20 maggio 2008

Orgoglio nerazzurro 1

Gli anti-manciniani, credo, si sono fatti abbagliare dagli specchietti dei «cugini» rossoneri, che anche quest’anno sono riusciti nell’impresa, questa sì aziendalista e profondamente berlusconiana, di far dimenticare il baratro di punti che li separa dall’Inter gonfiando un titolo «finto» e pubblicitario (giapponese, appunto), conseguito in un mini-torneo contro squadre inesistenti sul piano sportivo e storico.

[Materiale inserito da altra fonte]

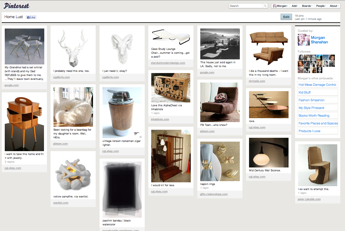Open the Boards dropdown menu
Image resolution: width=345 pixels, height=231 pixels.
click(x=307, y=6)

L’Inter «meticcia» e multirazziale di Zanetti, Balotelli e Ibrahimovic deve stringere orgogliosamente questo scudetto, senza invidia per nessuno: «campione d’Italia» è un titolo dal sapore antico, ma oggi èmolto più «democratico» e solido di certe manifestazioni internazionali geneticamente modificate dagli sponsor. Quanto alla presunta superiorità del gioco romanista, meglio non agitarsi. L’osservazione più condivisibile, e piena di humour, resta quella di Gigi Simoni: «la mia Inter – ha detto qualche giorno fa – giocava verticale e veloce come la Roma di Spalletti, però a me davano del contropiedista».